I'm not advocating for NoSQL over RDBMS in any given, or especially all, situations. But there are plenty of reasons to select nosql-based implementations.

Dynamo looks very interesting. Thanks for pointing it out.
When I don't know what my schema would look like I like using mongodb.

Also, when I don't feel like dealing with the OR impedance mismatch.

http://en.wikipedia.org/wiki/Object-relational_impedance_mis...

Hadn't heard about OR impedance mismatch... good to know about.
According to the README they say preformance improvements with Mongo. The downside was having to port all the new features over to it.

Personally I have used it to speed up development. It allows very fast iterations early on and integrates much more nicely with most languages then a SQL based solution. Also its a lot faster the MySQL.

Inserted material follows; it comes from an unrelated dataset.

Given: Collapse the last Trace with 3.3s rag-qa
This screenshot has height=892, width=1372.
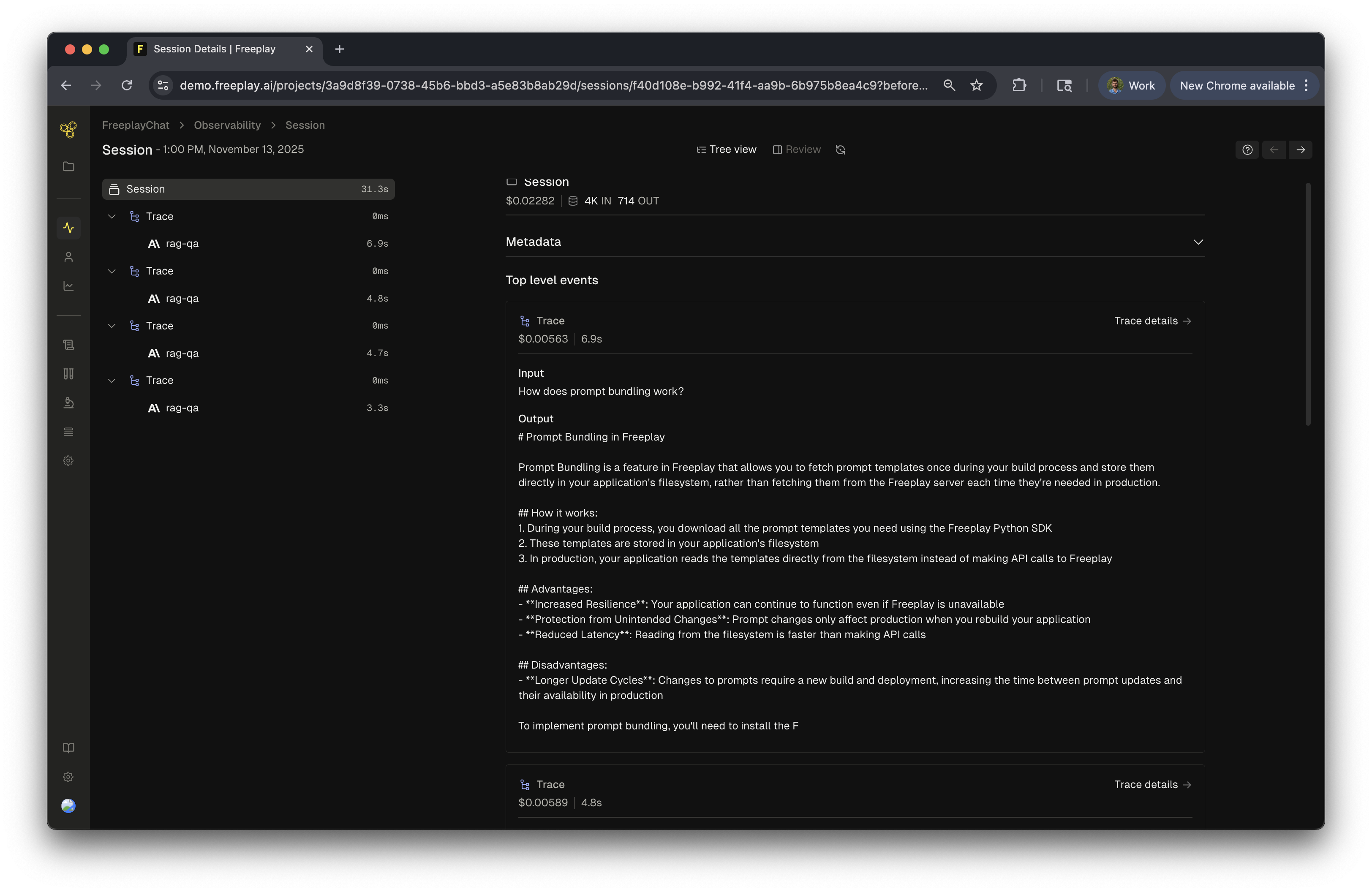Looking at the screenshot, I should (112, 380).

10gen sponsors development of a Drupal module, EntityFieldQuery[1], which aims to improve support for non-SQL databases. Although I'm unfamiliar with Drupal project layouts, I didn't find a reference to the module in the GitHub project, so I don't believe they were using it. That said, there are still challenges to making MongoDB play nicely with Drupal 7, but 10gen is aiming for better integration in version 8 (through the same sponsorship).

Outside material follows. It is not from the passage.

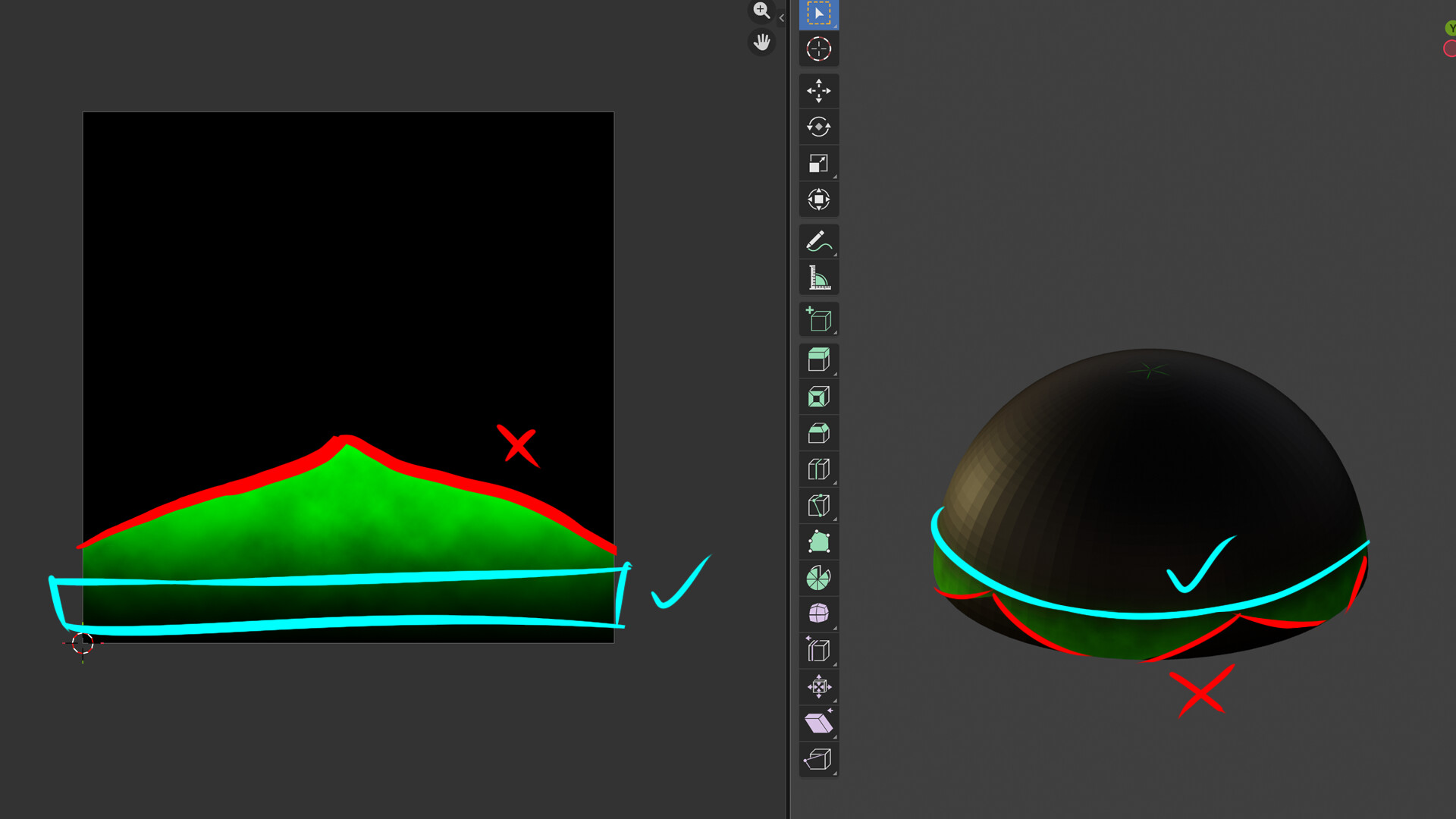Select the Extrude Region tool
The width and height of the screenshot is (1456, 819).
pos(818,360)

1. http://drupal.org/project/efq_views

Yeah, I think this was a case of the developers just wanting to try the latest thing without really understanding the impact or tradeoffs.
When speaking about Drupal specifically, it means improving the rate of requests served 5x in some cases.

http://cyrve.com/mongodb

edit: Data stored in Drupal is way normalized, and read from a hell of a lot more than it's written to. I think in this case, when they weren't using it for general field storage, but just petitions and signatures which consist of endless names and links to user pages, the data was naturally denormalized enough. Nothing in that usecase would take more than three, maybe four joins. All it's doing in that case is just making upgrades difficult.

I like it because it provides a flexible material for development without committing to a schema.
I think I finally "get" it. Thanks for putting it succinctly.
Session data. NoSQL isn't meant to be a catch-all solution, and it's certainly not meant to be the only database you use in a complex project. It's meant for data that you really wouldn't mind losing that you have to access a lot. Normally, that's temporary data in an app that might require it on every page view— recently viewed items, sessions, shopping carts that aren't saved for later, etc.
I'd like a clear example too.

I can see the benefits of using something like NoSQL for temporary datastores (in memory only), but MySQL can function just fine as a key->value store as well to the best of my understanding.